My program will take a formula and n-tuples value.
Then it calculate the results for each value of a,b,c and d.
If you wonder I am saying ;outcome of program is graph.
/sometimes,I think i will take input and store in string.
then another idea is arise " I should store formula in the struct"
but ı don't know how I can construct
the code on the base of structure./
really, I don't know way how to store the formula in program code so that
I can do my job.
can you show me?
/* a,b,c,d is letters
cos,sin,sqrt,ln is function*/
You need to write a lexical analyzer to tokenize the input (break it into its component parts--operators, punctuators, identifiers, etc.). Inevitably, you'll end up with some sequence of tokens.
After that, there are a number of ways to evaluate the input. One of the easiest ways to do this is to convert the expression to postfix using the shunting yard algorithm (evaluation of a postfix expression is Easy with a capital E).
You should look up "abstract syntax trees" and "expression trees" as well as "lexical analysis", "syntax", "parse", and "compiler theory". Reading text input and getting meaning from it is quite difficult for most things (though we often try to make sure we have simple input).
The first step in generating a parser is to write down the grammar for your input language. In this case your input language is some Mathematical expressions, so you would do something like:
expr => <function_identifier> ( stmt )
( stmt )
stmt => expr <operator> stmt
(I haven't written a grammar like this {look up BNF and EBNF} in a few years so I've probably made some glaring errors that someone else will kindly point out)
This can get a lot more complicated depending on how you handle operator precedence (multiply and device before add and subtract type stuff), but the point of the grammar in this case is to help you to write a parser.

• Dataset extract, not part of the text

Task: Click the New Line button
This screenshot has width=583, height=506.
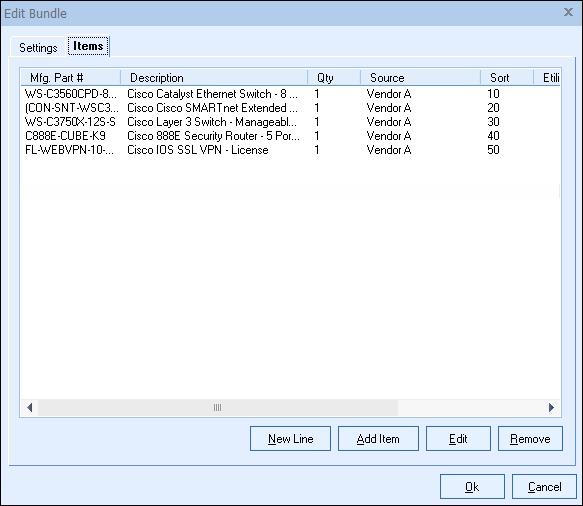Action: point(290,439)
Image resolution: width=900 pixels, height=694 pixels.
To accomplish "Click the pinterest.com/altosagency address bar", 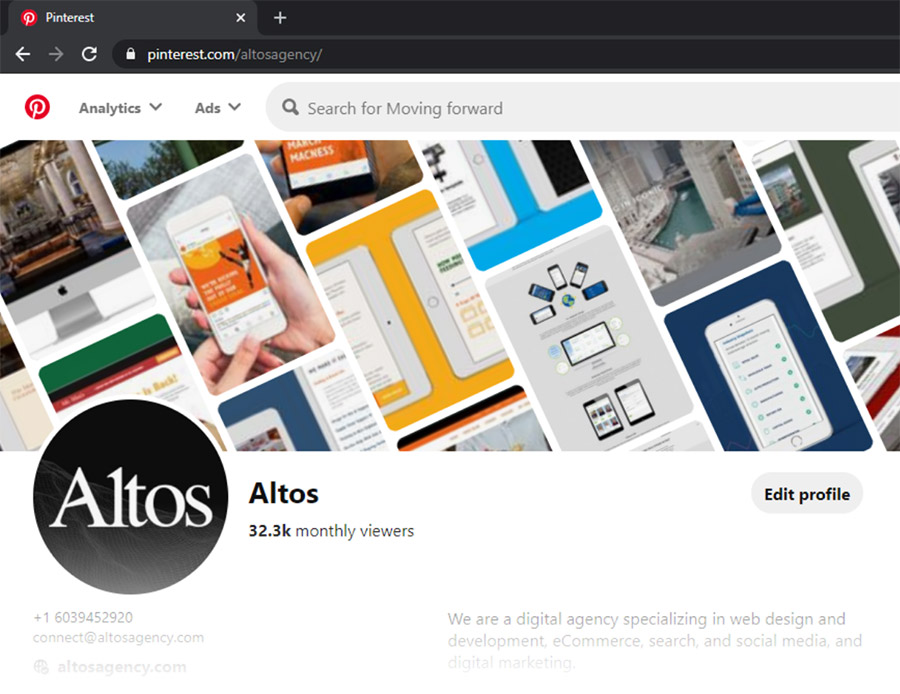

There are tools that will help you do this (yacc, bison, antlr, and others) but you can do it by hand as well. There are many many ways to go about doing this, but they all have one thing in common -- a stack. Processing a language such as this requires something called a push down automaton, which is just a fancy way of saying something that can make decisions based on new input, a current state, and the top item of the stack. The decisions that it can make include pushing, popping, changing state, and combining (turning 2+3 into 5 is a form of combining). Combining is usually referred to as a production because it produces a result.
Of the various common types of parsers you will almost certainly start out with a recursive decent parser. They are usually written directly in a general purpose programming language, such as C. This type of parser is made up of several (often many) functions that call each other, and they end up using the system stack as the push down automaton stack.
Another thing you will need to do is to write down the different types of words and operators that make up your language. These words and operators are called lexemes and represent the tokens of your language. I represented these tokens in the grammar <like_this>, except for the parenthesis which represented themselves.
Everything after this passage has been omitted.